WHAT TO WORK ON | Search the material below for the string "target". Return every line that holds it.

-------- EXTRACTED ENTRIES

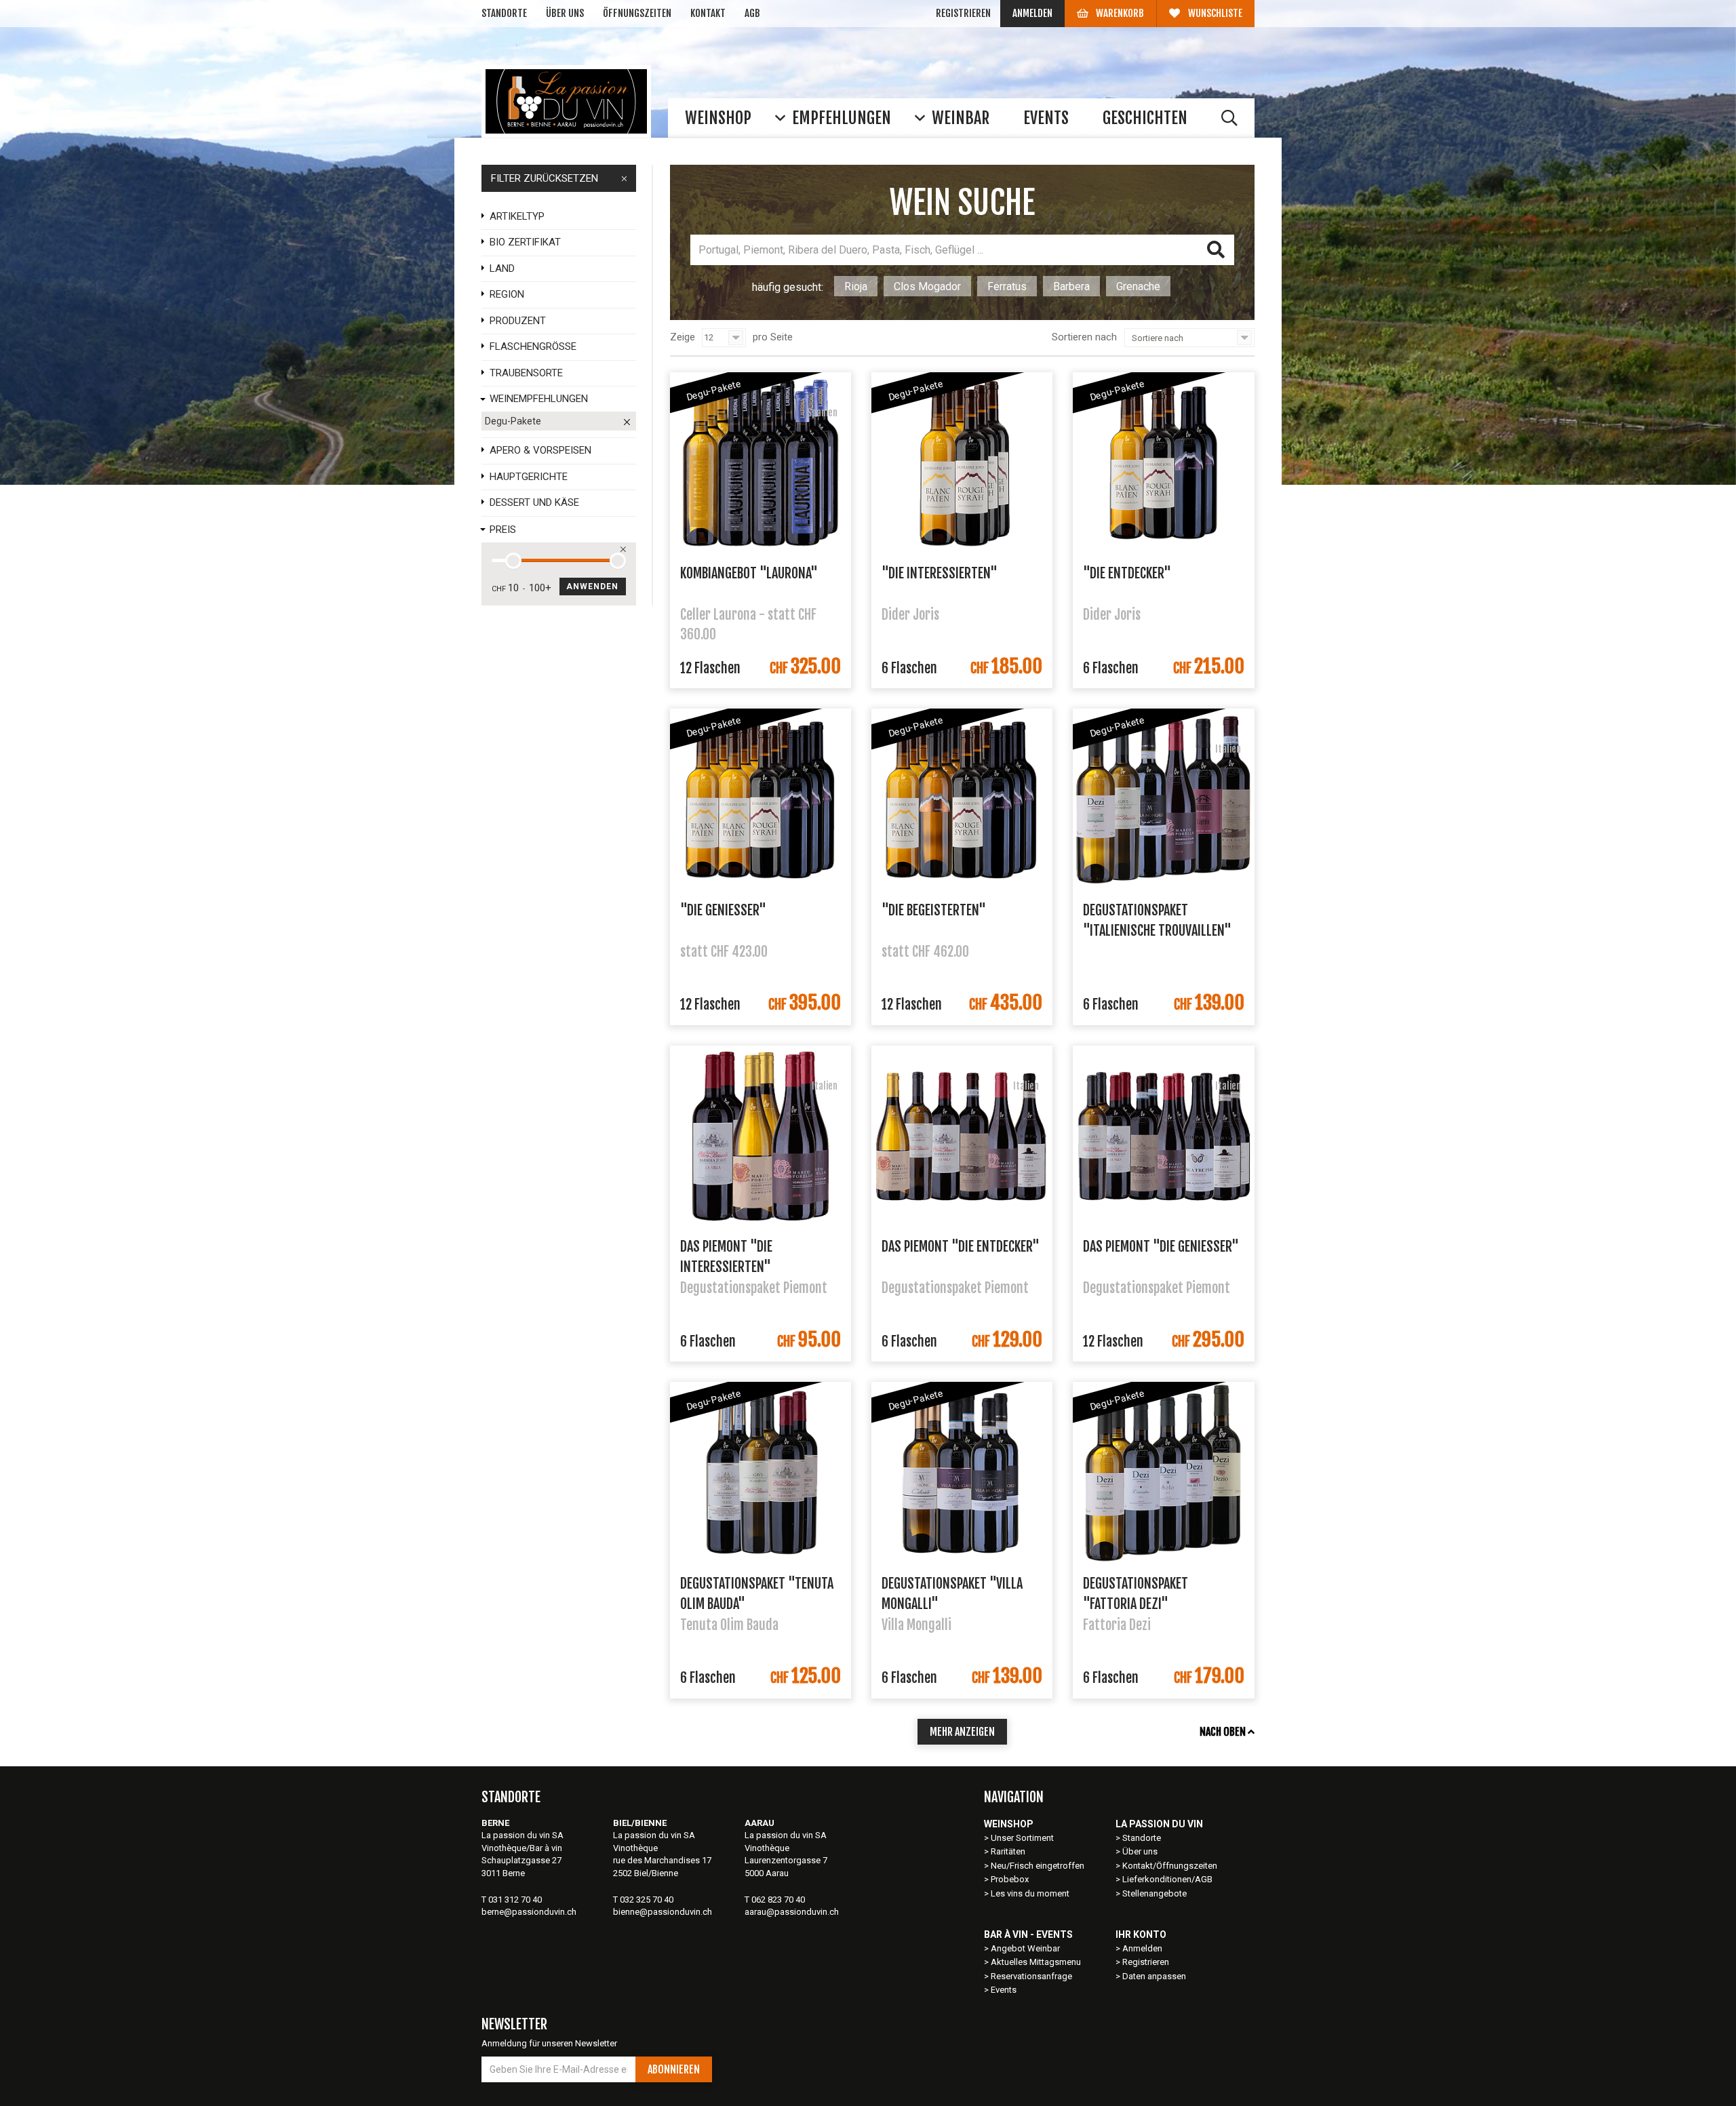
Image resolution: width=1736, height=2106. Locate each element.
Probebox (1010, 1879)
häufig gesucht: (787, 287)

----------------
-------- EXTRACTED ENTRIES

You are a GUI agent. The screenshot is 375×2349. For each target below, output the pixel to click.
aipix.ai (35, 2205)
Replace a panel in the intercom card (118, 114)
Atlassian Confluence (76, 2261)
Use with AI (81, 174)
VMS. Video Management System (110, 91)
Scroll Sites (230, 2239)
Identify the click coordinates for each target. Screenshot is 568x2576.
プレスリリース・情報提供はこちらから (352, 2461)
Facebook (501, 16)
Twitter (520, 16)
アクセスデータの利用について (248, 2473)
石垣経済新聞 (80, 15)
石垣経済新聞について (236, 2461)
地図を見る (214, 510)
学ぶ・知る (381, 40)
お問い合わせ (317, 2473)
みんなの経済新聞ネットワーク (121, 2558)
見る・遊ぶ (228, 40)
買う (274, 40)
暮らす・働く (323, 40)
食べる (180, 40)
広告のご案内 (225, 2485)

----------------
-------- EXTRACTED ENTRIES

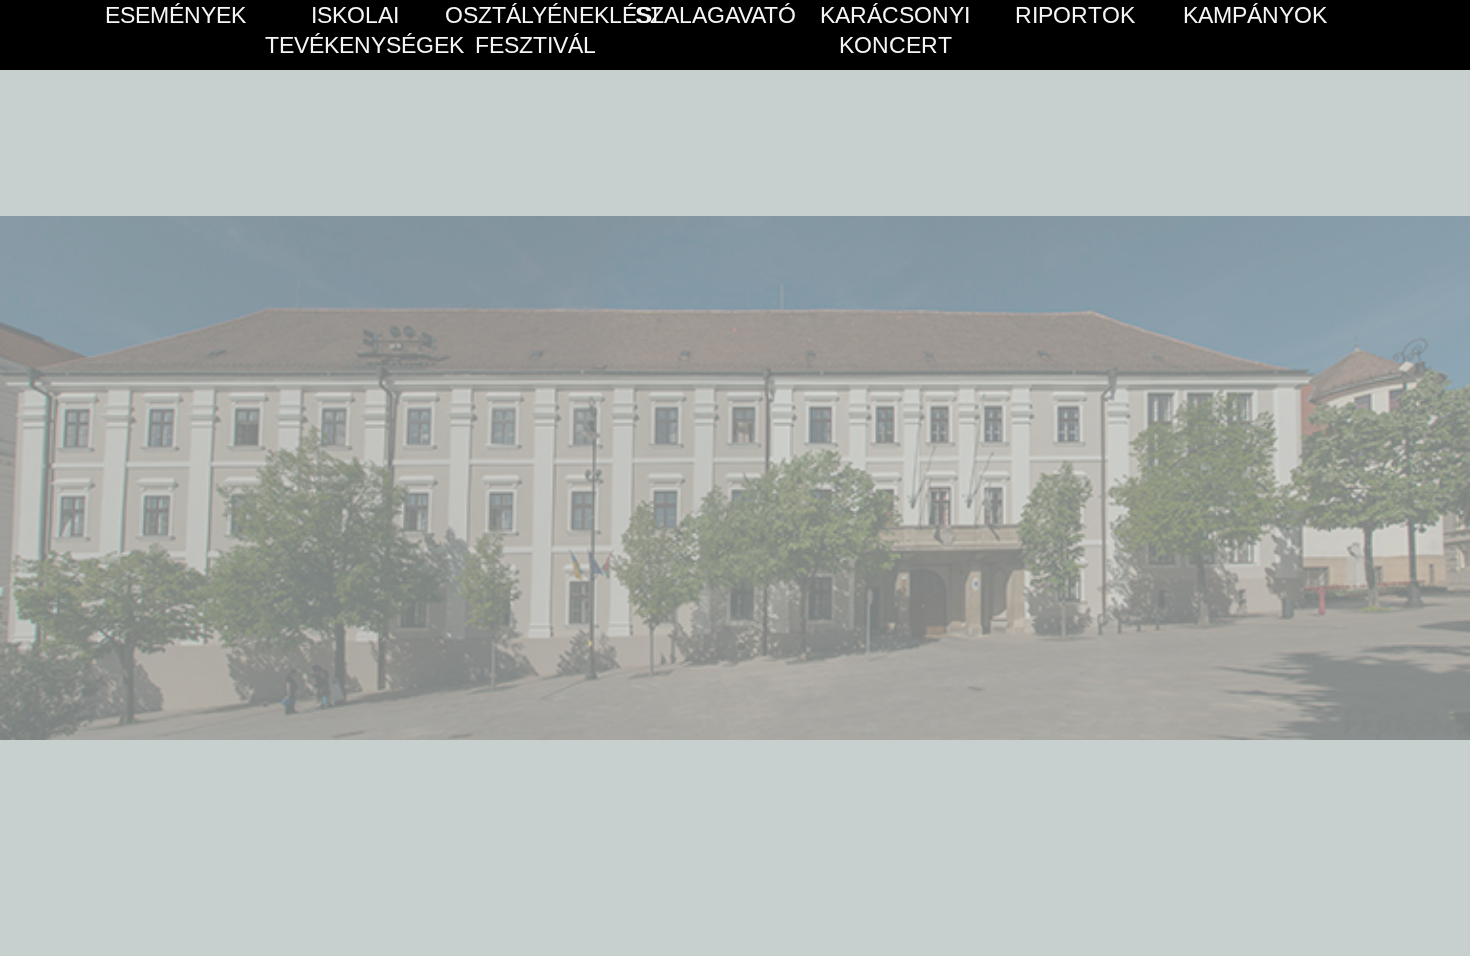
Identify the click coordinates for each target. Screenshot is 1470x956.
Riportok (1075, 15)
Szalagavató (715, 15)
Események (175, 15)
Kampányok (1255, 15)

----------------

REPLY TO THE EXERCISE |
You are a GUI agent. The screenshot is 375×2349. For each target below, output the pixel to click.
Identify the click coordinates for each target. Screenshot is 568x2576.
Identify the click coordinates for each target. Screenshot is 1470x956.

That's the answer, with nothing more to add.